Traditie speelt een rol in het jachtrijden, maar dat gebeurt allang niet meer op een levende buit. ‘No animals were harmed in the making of this film,’ citeert Dirk de filmwereld. ‘Het is alleen een geurspoor. Dat zetten we van tevoren uit. De honden pikken het op en wij volgen ze met de paarden. Het mooie van de jacht is ook het schouwspel van de honden. Je rijdt op unieke locaties, op privélandgoederen bijvoorbeeld, die normaal gesproken niet toegankelijk zijn. Je komt met een groep vrienden met je paard op de mooiste plekken. Dat is het mooie van zo’n dag.’ De jachtverenigingen zijn vrij klein en daarmee vrij hecht, vertelt ons Stuip. De grootste telt dik honderd leden. Wie actief jachten rijdt, kan dat in het seizoen wel een keer in de week doen. De groep die dat meer dan tien keer per jaar doet, is klein. ‘We zijn echt met gelijkgestemden bij elkaar. Onze club de Veluwe Hunt is eerder divers dan elitair.
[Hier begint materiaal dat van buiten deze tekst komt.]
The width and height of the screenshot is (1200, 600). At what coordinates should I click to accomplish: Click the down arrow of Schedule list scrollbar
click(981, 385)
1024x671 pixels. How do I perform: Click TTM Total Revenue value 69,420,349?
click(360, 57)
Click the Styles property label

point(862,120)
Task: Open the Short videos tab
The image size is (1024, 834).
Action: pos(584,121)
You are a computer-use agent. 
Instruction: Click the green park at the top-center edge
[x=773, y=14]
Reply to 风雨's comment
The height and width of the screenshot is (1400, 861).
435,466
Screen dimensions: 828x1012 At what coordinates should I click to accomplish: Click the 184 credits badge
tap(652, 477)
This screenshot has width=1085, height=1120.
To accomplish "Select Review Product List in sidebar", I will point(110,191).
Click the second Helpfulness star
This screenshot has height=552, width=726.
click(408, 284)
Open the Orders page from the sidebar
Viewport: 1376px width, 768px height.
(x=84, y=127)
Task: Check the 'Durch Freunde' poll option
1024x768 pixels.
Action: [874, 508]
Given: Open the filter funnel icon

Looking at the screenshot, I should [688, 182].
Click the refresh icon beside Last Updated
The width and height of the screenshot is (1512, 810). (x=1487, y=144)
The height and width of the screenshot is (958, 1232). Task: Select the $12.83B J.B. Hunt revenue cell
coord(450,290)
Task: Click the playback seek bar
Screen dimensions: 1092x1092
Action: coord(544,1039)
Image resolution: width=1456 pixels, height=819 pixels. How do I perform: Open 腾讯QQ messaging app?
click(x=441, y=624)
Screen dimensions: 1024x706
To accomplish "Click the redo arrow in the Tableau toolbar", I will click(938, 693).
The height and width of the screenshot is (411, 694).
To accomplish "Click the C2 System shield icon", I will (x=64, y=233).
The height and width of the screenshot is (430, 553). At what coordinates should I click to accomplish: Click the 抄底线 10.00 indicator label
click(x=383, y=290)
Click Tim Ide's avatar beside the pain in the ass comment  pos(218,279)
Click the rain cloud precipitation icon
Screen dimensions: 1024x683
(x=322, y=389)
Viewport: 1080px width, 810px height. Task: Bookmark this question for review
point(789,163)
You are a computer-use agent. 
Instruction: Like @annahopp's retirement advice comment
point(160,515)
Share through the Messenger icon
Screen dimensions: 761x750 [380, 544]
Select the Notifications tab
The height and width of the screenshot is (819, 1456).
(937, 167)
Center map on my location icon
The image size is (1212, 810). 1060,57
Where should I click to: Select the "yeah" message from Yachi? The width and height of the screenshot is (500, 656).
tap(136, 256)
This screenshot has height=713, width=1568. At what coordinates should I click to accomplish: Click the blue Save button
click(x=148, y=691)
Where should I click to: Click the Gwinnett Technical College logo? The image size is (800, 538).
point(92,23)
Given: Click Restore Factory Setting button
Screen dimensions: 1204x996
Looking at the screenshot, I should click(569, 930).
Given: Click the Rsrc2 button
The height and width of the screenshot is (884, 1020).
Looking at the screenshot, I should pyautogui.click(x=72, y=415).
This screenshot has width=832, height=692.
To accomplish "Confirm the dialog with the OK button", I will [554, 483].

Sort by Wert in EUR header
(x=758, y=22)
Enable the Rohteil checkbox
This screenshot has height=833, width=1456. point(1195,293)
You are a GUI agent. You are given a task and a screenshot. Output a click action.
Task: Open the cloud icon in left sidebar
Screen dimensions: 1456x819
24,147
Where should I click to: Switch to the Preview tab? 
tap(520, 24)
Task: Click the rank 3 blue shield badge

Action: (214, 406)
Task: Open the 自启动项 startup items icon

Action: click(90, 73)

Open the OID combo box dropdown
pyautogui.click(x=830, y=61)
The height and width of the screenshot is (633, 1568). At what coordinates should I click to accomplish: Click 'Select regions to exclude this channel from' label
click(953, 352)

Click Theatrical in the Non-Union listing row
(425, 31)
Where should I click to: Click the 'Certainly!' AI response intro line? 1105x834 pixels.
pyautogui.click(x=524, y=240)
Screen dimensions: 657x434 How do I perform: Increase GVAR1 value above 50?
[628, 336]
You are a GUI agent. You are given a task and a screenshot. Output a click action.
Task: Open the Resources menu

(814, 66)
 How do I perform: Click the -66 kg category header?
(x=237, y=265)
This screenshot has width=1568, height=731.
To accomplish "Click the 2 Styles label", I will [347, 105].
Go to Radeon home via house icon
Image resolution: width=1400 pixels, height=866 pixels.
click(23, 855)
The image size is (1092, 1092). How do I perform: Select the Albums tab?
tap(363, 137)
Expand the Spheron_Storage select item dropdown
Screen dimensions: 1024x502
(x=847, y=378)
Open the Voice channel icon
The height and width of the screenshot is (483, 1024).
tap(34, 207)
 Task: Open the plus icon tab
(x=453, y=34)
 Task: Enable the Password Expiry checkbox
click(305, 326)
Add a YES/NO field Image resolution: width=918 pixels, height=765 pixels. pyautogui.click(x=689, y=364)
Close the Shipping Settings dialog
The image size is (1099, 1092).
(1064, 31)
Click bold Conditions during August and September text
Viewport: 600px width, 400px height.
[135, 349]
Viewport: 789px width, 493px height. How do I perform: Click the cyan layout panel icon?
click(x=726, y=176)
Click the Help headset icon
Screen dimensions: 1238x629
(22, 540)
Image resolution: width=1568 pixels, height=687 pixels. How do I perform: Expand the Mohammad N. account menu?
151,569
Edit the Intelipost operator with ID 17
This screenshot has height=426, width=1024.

Net als veel andere verenigingen hebben we onze iconen in prestatie, historie of sociale status, maar door de bank genomen zijn we een mix van studenten, ambtenaren, ondernemers, mensen uit de bouw. Dat is ook de charme. Je deelt de liefhebberij.’

Nieuw seizoen

Elke jachtvereniging kent ups en downs, ook met leden, maar het aantal is al jaren vrij stabiel, doet Stuip uit de doeken. ‘Het is geen kwijnende traditie. De elementen spreken veel mensen aan. Ook onze leeftijdsspreiding is groot. We hebben bijvoorbeeld een heel goede band met studentenvereniging ASR HORS in Amsterdam. Die studenten kunnen bij ons voor een appel en een ei meejagen. Daar komen ook leden uit voort. Je hoeft geen M of Z te zijn, maar moet wel een verdienstelijke sprong kunnen maken. Je moet vooral een beetje moed hebben en vertrouwen.’ Vertrouwen heeft Stuip ook in het nieuwe seizoen. Het jachtseizoen loopt van oktober tot en met april en dat kan dit jaar wel eens extra gunstig uitpakken. ‘We hadden dit jaar geen clubkampioenschap en geen NK op 18 april. We hebben dat al vrij vroeg besloten. Het nieuwe seizoen ziet er nu goed uit, omdat wij dus pas in oktober beginnen. In principe kan jagen ook in een anderhalvemetersamenleving. Ik moet er niet aan denken, maar het kan.’